| Texto de lectura |
Digamos que el caminito silencioso aquél,
mío, tiene ramales y que el historiador —el de mi gusto— lo que viene a hacer,
con su narración, es revelármelos, volvérmelos platicables.
Jesús Gardea
La memoria no es fiel –dicen;
para el melancólico es un acto de retracción, y para el extrovertido un estado
de disponibilidad: ambos, palabras más, palabras menos, narran, inventan,
mienten, aciertan. Pero la memoria –la social– nace de la conciencia de lo
perdido. Idea de tiempo e historia pero no en el sentido académico, sino como
un dóberman que muerde o el rayo que irrumpe en la noche. “Nos han dado la
tierra”, reza el clásico, ingenuidad que no basta como no basta pisar la arena,
hacer camino sin ver el desempleo, la corrupción, la violencia, la inseguridad,
el espiral de supersticiones y de breviarios espirituales hacia la misma casa
de espejos: tradiciones y costumbres, liturgia de luz y sombra.
La memoria
–antropológica en su fondo– es un continuo de evidencias, proyecto de largo aliento
que no se alinea al testamento, al contrario, es testimonio vivo, una sociedad
de lectores e intérpretes. Fantasmas y seres humanos que se mueven.

Registros de ubicación de palabras y elementos

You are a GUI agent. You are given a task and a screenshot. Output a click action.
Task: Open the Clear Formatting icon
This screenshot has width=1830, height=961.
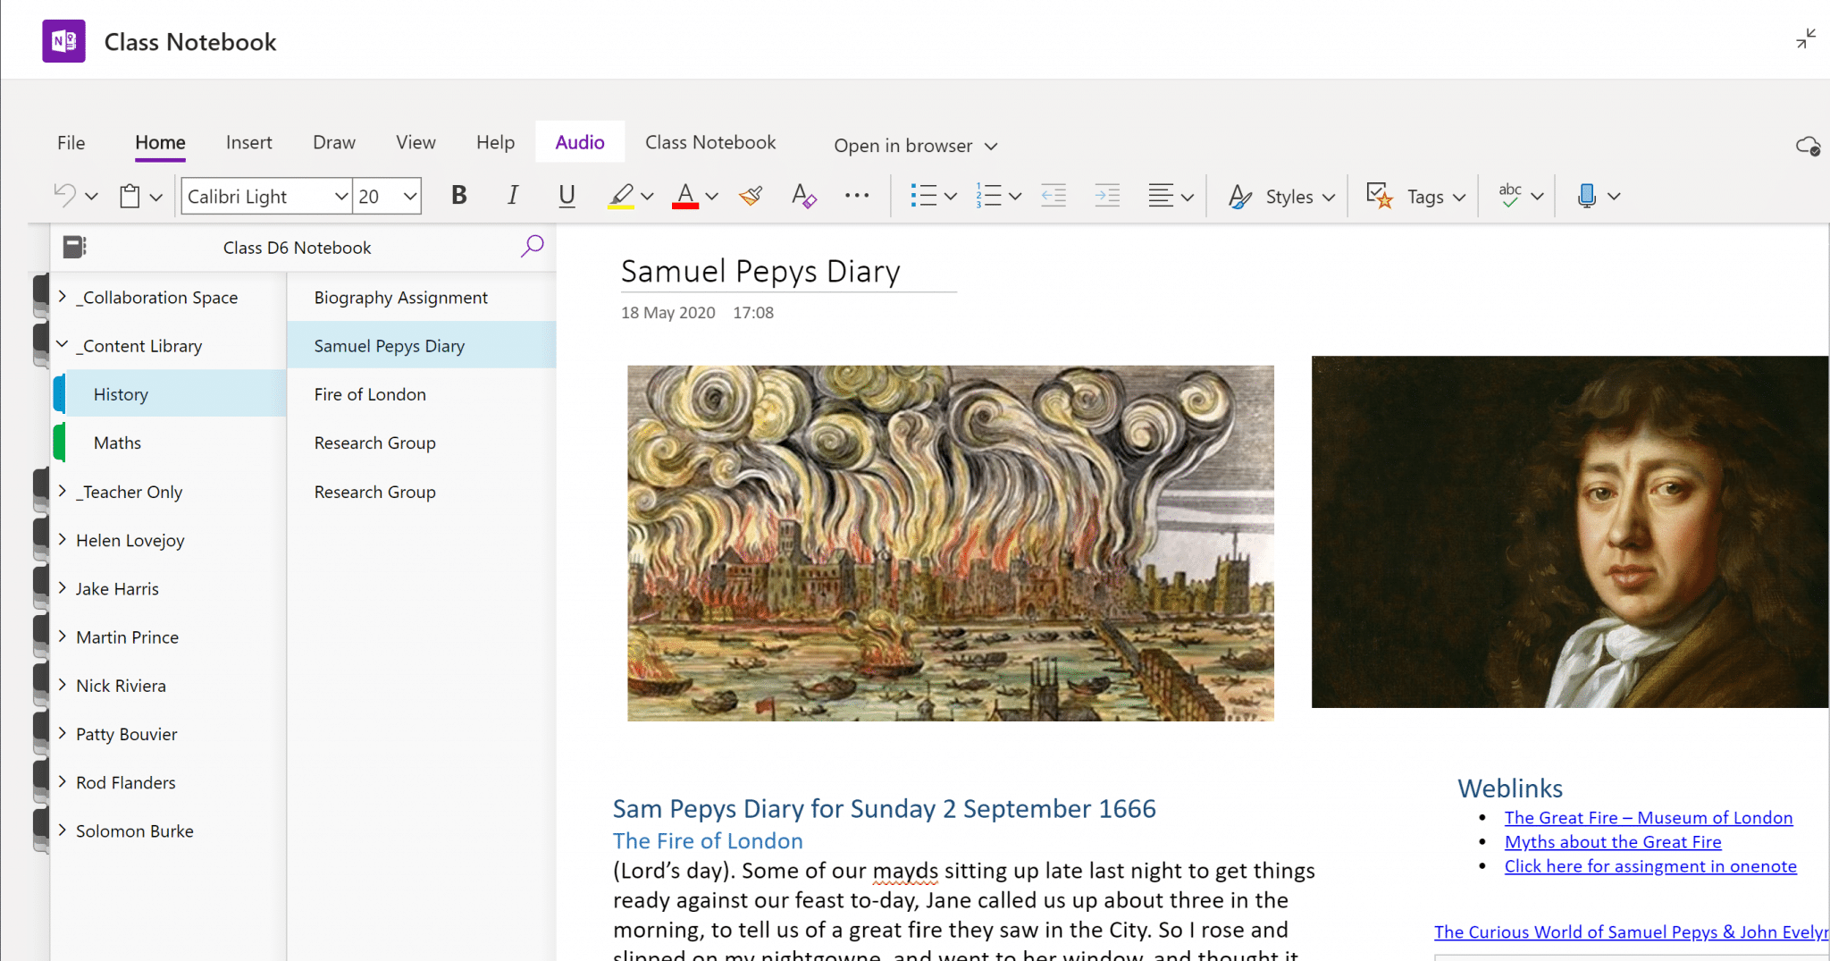coord(803,195)
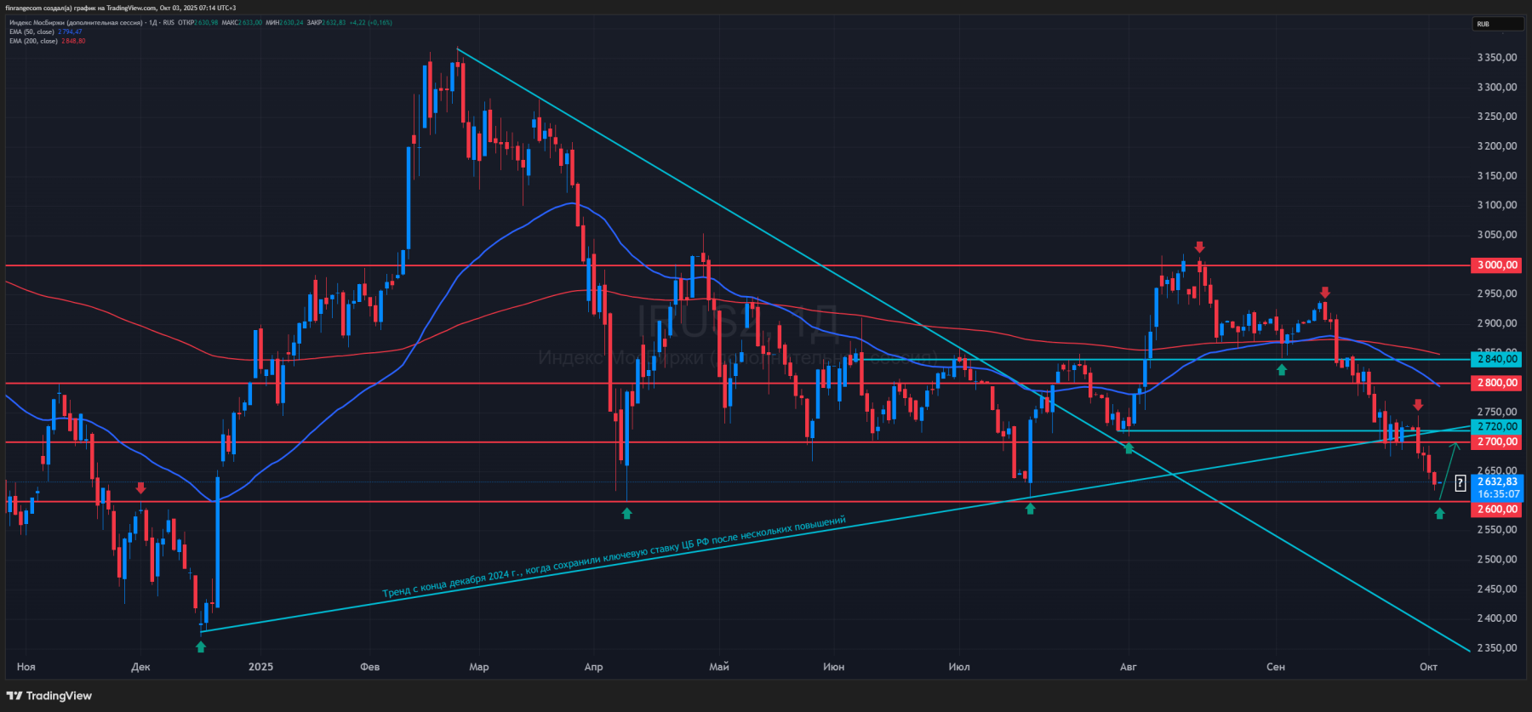Select the green up arrow under October candles
1532x712 pixels.
pyautogui.click(x=1439, y=513)
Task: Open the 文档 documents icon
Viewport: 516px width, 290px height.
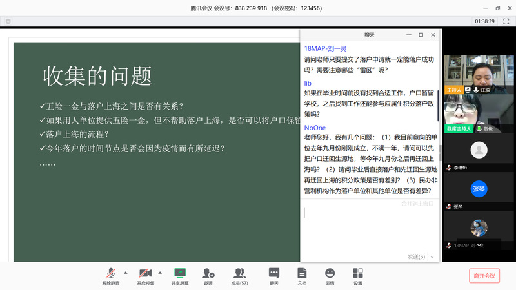Action: pyautogui.click(x=302, y=275)
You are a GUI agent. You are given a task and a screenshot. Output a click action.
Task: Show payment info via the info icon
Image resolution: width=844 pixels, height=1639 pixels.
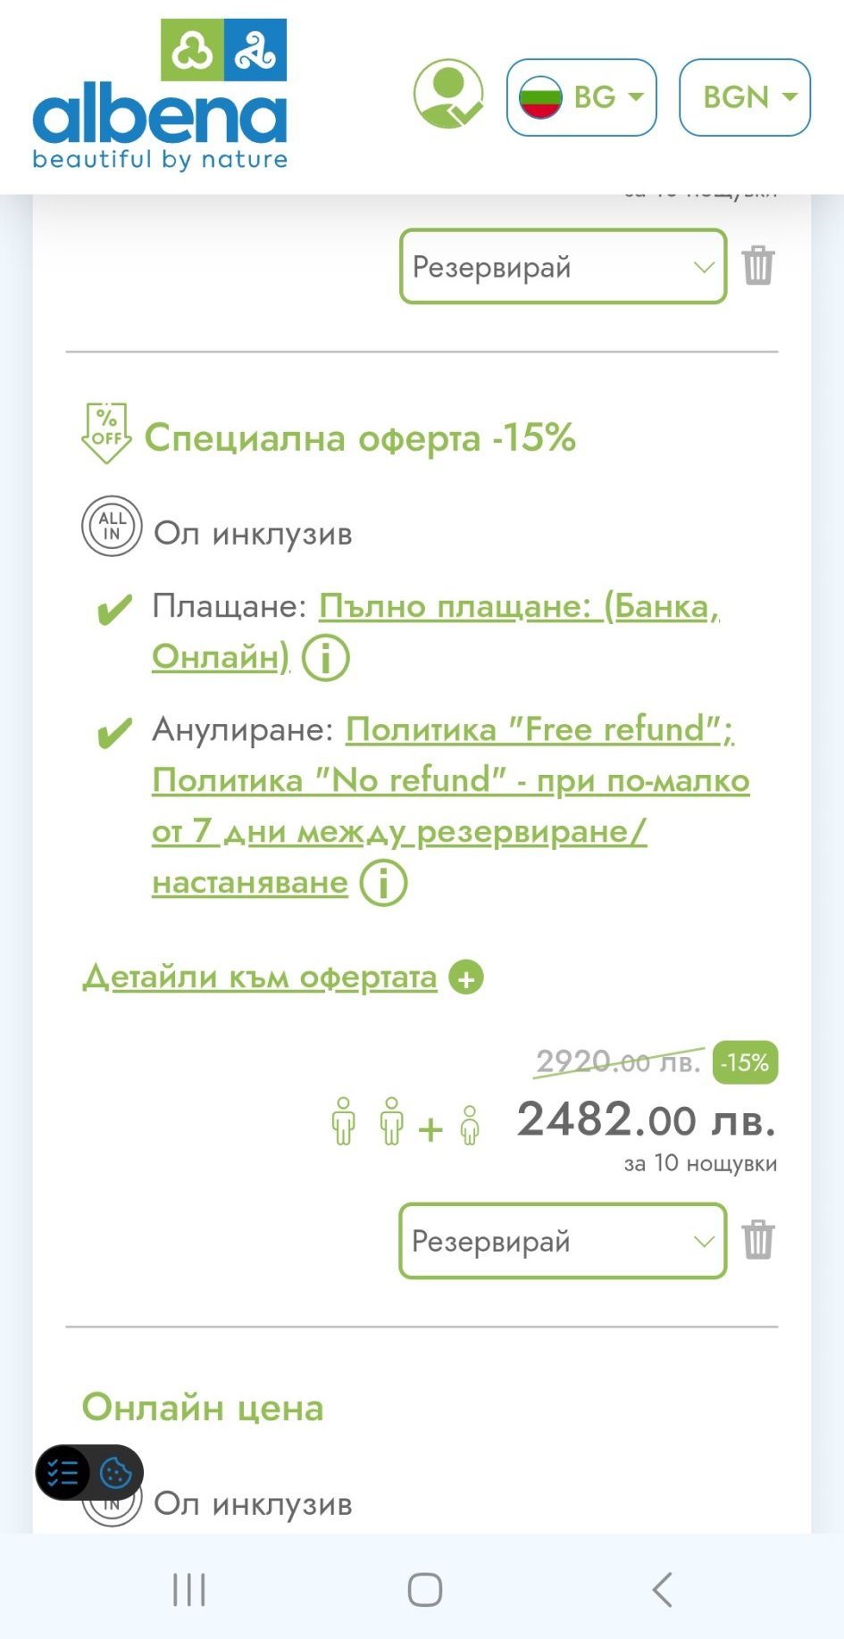pos(325,658)
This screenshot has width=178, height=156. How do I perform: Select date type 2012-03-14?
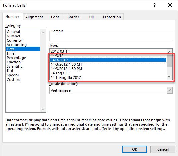60,51
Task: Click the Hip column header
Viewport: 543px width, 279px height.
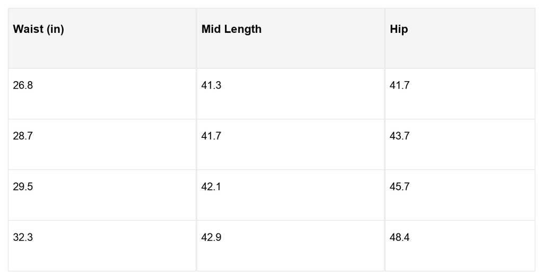Action: [x=460, y=38]
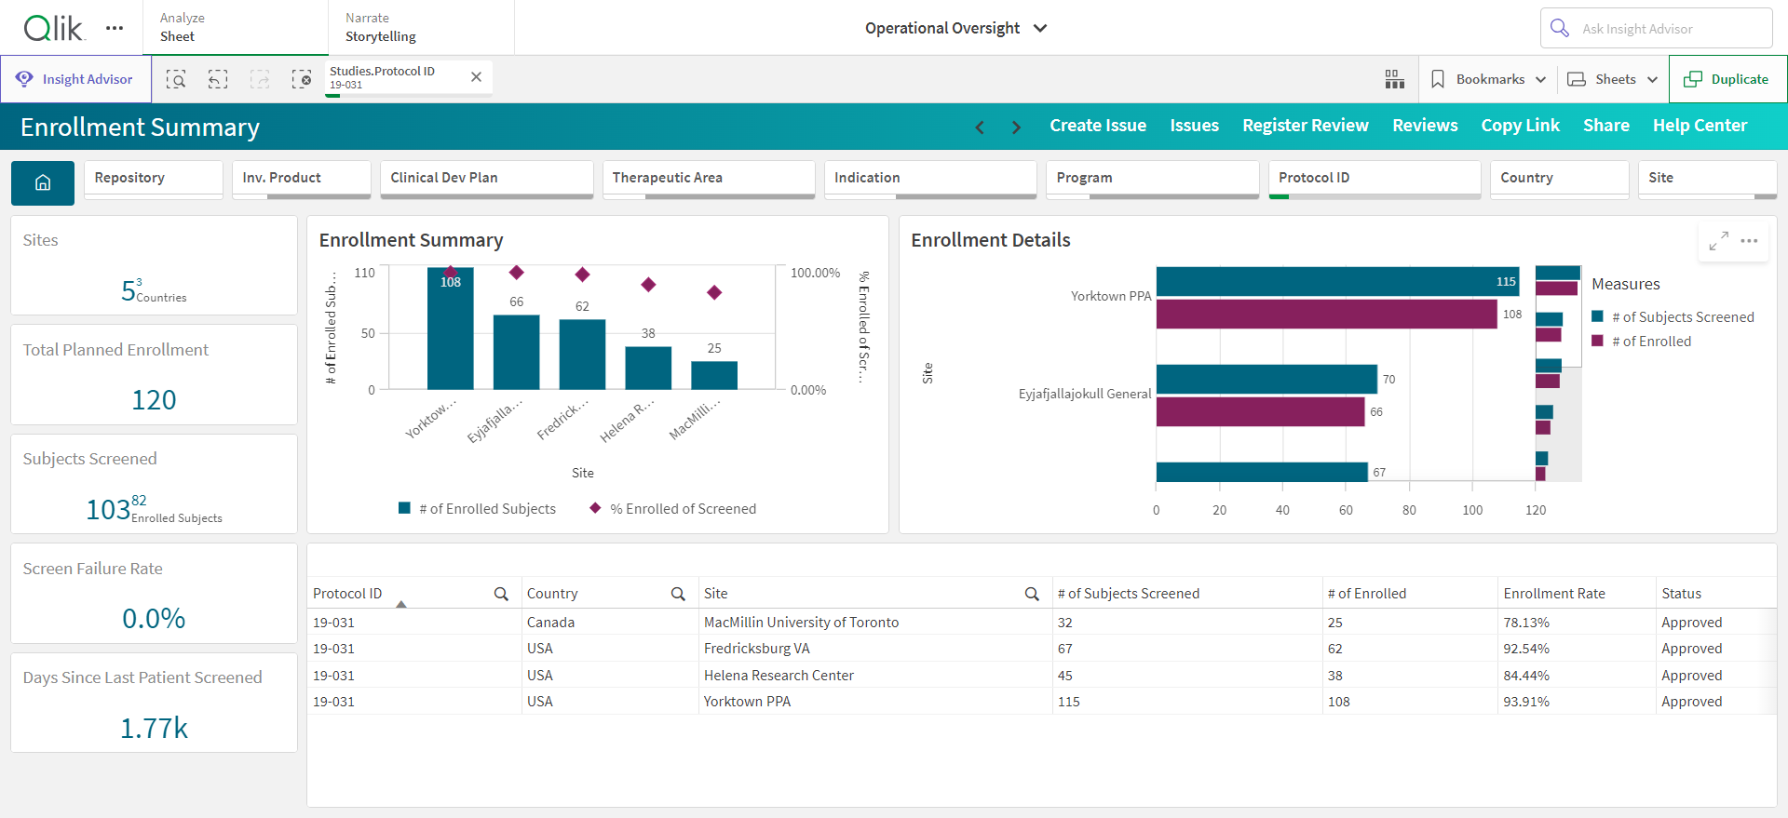The width and height of the screenshot is (1788, 818).
Task: Open the Therapeutic Area filter pane
Action: (709, 180)
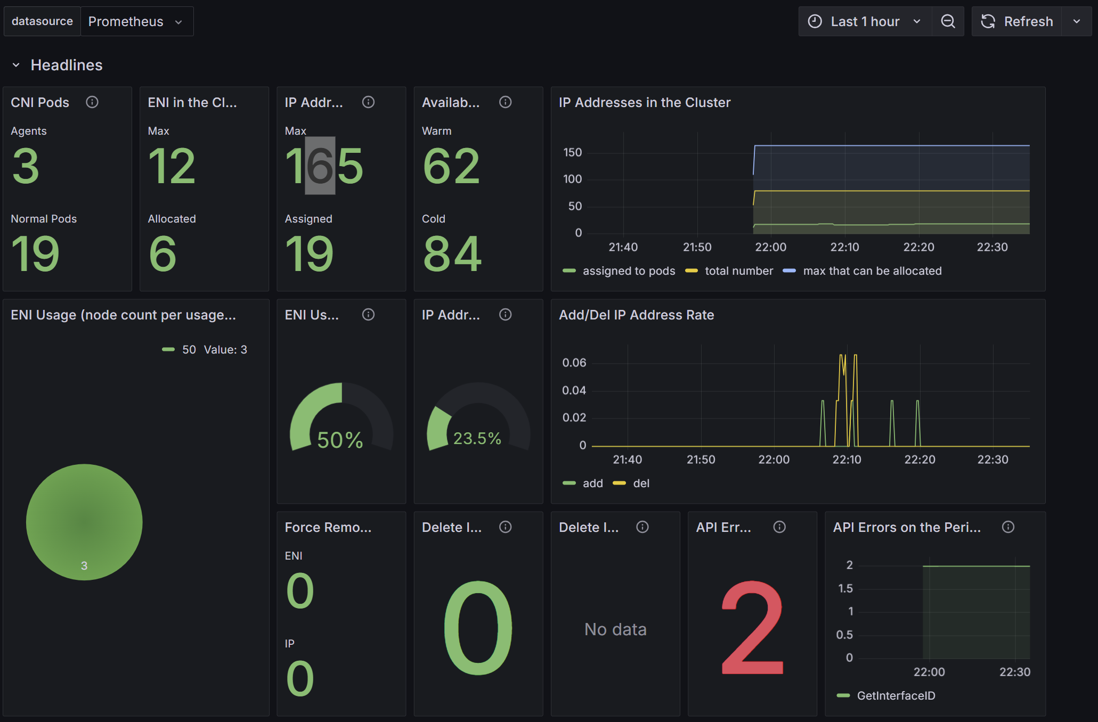Click the API Errors stat info icon
1098x722 pixels.
(x=779, y=527)
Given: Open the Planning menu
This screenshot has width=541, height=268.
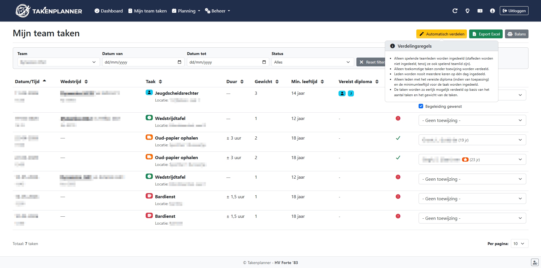Looking at the screenshot, I should (186, 11).
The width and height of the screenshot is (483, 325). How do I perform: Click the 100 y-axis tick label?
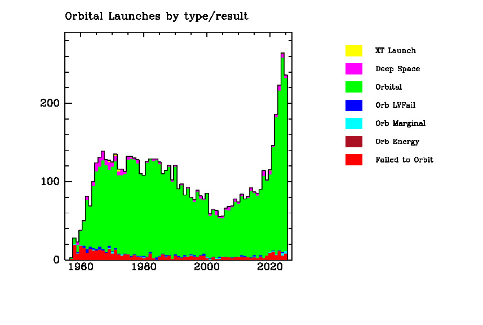coord(48,182)
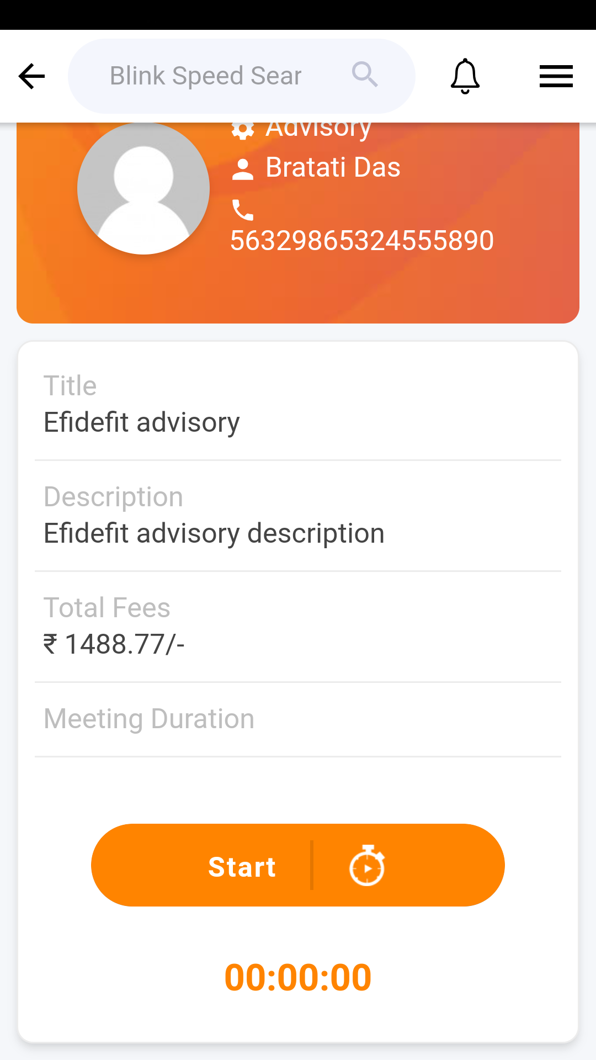Screen dimensions: 596x1060
Task: Tap the Total Fees label
Action: tap(107, 608)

| Consigna 1 |
Enumere los verbos con los que el texto sobre la memoria describe lo que hacen tanto el melancólico como el extrovertido.
| Consigna 2 |
Prosiga el texto sobre la memoria a partir de su última oración.

| Respuesta 1 |
narran, inventan, mienten, aciertan

| Respuesta 2 |
La memoria no como
fetichización de los territorios, de los protagonistas, de los herederos y
desde los guiños del poder político y de las instituciones, sino desde los
finales abiertos que dan los cruces de caminos, los supervivientes, cada hijo
pródigo que vuelve.
Gravita la geografía,
lo que deja el tren, los hombres y las mujeres y los niños y las niñas reflejados
en un charco de agua después de la lluvia en Chiapas, resquicio de humanidad
contra lo geopolítico –término que avala la ambición autoritaria de gobiernos y
empresarios, principales usurpadores de la información e historias oficiales.
Que la memoria,
entonces, parta la tierra y encuentre agua para los necesitados.
No olvidamos.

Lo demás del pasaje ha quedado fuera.